LLMs Optimise GPU Kernels, Accelerating Performance on New Architectures.

The pursuit of enhanced computational performance consistently drives innovation in accelerator architectures, yet realising the full potential of these systems requires highly optimised code, a process traditionally demanding significant expertise and iterative refinement. Researchers now explore the application of large language models (LLMs) to automate aspects of this optimisation, effectively creating an autonomous agent capable of evolving code to maximise performance. Martin Andrews, Sam Witteveen, and colleagues detail their work in “GPU Kernel Scientist: An LLM-Driven Framework for Iterative Kernel Optimization”, presenting a methodology where an LLM iteratively refines accelerator kernels, generating and testing hypotheses based on existing code and broader GPU literature, and utilising observed timing data as feedback. Their system addresses the challenges posed by complex, less-documented architectures, such as the MI300, and offers a potential pathway to accelerate kernel optimisation, particularly where human expertise is limited.

Achieving peak performance on modern graphics processing units (GPUs) presents considerable challenges, particularly with rapidly evolving architectures such as the AMD MI300, where development tools and comprehensive documentation often lag behind hardware advancements. Researchers have developed an automated methodology, termed “GPU Kernel Scientist”, which leverages large language models (LLMs) to iteratively refine GPU kernels, addressing these complexities and broadening access to high-performance computing. This system operates through a multi-stage evolutionary process, beginning with the selection of promising prior kernel versions as a foundation for further refinement and subsequent optimisation.

The GPU Kernel Scientist generates hypotheses for optimisation experiments, drawing upon existing code and a broad understanding of GPU architecture, then autonomously implements these through code modification and rigorous evaluation. Performance feedback derives solely from observed timing data, enabling the system to learn and adapt without relying on manual intervention or expert guidance. A kernel in this context refers to a program executed on the GPU, and optimisation focuses on maximising its speed and efficiency.

Current optimisation efforts concentrate on two key areas: alleviating a single-wave global memory write bottleneck and improving the efficiency of scale caching, both critical for maximising throughput and minimising latency. The single-wave bottleneck arises from serialising the final write operation to global memory, severely limiting parallelism and hindering overall performance. Researchers explore several solutions, including employing atomic operations to allow concurrent writes to distinct memory regions, utilising a hybrid approach of caching scales directly in registers when the number of scales permits, or utilising a combination of vectorising scale application and caching scales directly in registers, if the number of scales permits.
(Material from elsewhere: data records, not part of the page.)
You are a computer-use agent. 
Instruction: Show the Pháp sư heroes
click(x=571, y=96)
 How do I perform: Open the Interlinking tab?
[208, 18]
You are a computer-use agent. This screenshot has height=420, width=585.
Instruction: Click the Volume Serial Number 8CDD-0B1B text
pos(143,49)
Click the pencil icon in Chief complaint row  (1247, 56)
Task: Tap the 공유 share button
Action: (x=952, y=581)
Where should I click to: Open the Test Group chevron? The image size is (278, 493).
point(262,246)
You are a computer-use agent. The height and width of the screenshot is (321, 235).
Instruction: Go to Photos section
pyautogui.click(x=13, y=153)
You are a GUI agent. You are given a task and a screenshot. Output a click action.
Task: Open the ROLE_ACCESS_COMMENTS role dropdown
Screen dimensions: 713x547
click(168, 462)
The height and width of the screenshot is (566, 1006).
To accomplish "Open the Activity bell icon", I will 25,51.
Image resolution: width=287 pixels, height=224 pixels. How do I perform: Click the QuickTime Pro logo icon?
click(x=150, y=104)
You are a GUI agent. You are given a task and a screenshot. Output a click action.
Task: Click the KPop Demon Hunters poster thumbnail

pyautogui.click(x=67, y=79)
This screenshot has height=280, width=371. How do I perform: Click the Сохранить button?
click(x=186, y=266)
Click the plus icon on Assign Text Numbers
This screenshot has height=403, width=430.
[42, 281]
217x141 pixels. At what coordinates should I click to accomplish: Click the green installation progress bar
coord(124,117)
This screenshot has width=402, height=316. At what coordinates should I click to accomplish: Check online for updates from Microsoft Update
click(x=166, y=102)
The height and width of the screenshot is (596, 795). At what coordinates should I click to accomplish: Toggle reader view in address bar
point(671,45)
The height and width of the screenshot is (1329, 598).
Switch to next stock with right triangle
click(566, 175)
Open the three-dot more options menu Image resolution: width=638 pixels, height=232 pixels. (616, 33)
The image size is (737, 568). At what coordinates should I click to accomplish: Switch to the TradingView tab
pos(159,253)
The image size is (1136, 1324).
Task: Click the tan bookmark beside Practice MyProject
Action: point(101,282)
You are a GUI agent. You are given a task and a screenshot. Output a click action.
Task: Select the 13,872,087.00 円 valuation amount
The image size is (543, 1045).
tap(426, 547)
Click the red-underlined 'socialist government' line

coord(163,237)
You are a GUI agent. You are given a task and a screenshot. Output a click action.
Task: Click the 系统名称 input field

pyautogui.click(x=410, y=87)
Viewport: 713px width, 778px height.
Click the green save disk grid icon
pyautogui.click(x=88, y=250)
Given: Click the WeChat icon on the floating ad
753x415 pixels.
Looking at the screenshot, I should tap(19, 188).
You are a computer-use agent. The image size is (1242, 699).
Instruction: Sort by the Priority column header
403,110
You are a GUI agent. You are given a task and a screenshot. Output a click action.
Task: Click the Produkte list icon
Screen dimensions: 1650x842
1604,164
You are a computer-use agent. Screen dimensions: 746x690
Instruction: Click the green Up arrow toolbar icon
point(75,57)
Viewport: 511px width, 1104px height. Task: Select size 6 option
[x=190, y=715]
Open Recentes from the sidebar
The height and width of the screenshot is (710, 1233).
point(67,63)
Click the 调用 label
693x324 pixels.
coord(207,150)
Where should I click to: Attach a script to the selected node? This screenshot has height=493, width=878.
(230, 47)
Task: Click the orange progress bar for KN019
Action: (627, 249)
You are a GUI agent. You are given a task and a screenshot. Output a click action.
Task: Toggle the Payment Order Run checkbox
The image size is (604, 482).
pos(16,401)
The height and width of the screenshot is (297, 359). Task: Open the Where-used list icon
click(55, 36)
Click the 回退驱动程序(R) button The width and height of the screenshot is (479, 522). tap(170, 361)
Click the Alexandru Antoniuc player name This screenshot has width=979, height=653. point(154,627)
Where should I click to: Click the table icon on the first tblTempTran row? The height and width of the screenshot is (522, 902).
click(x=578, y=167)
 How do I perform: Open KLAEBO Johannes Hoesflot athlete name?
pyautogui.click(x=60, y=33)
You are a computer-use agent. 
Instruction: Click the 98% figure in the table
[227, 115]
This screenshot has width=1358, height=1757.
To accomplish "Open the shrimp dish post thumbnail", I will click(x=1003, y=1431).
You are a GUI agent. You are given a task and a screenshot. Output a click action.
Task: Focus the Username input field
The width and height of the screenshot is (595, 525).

Global memory refers to the GPU’s main memory, accessible by all processing units, while registers are small, fast storage locations within each processing unit.

The system actively balances parallelism with correctness and memory efficiency, recognising that optimal performance requires careful consideration of these factors. Researchers explore vectorising scale application or caching scales directly in registers, if the number of scales permits, to further optimise performance. Vectorisation involves performing the same operation on multiple data elements simultaneously, increasing throughput.

Researchers are also investigating the potential for the system to autonomously discover novel optimisation strategies, beyond those documented in existing literature. Future work will concentrate on integrating the system with quantitative performance data from ongoing competitions, enabling a more rigorous evaluation of its effectiveness, and expanding the knowledge base of the LLM with more comprehensive GPU literature and optimisation techniques.

The research highlights the importance of profiling and benchmarking to determine the most effective solution for a given hardware configuration and workload. The system actively learns from performance data, iteratively refining the kernel code to achieve improved efficiency and scalability. The research presents the architectural design, operational workflow, and qualitative insights gained from the system, demonstrating the potential of LLM-driven agents to democratise and accelerate GPU kernel optimisation, particularly in environments with limited resources or rapidly evolving hardware.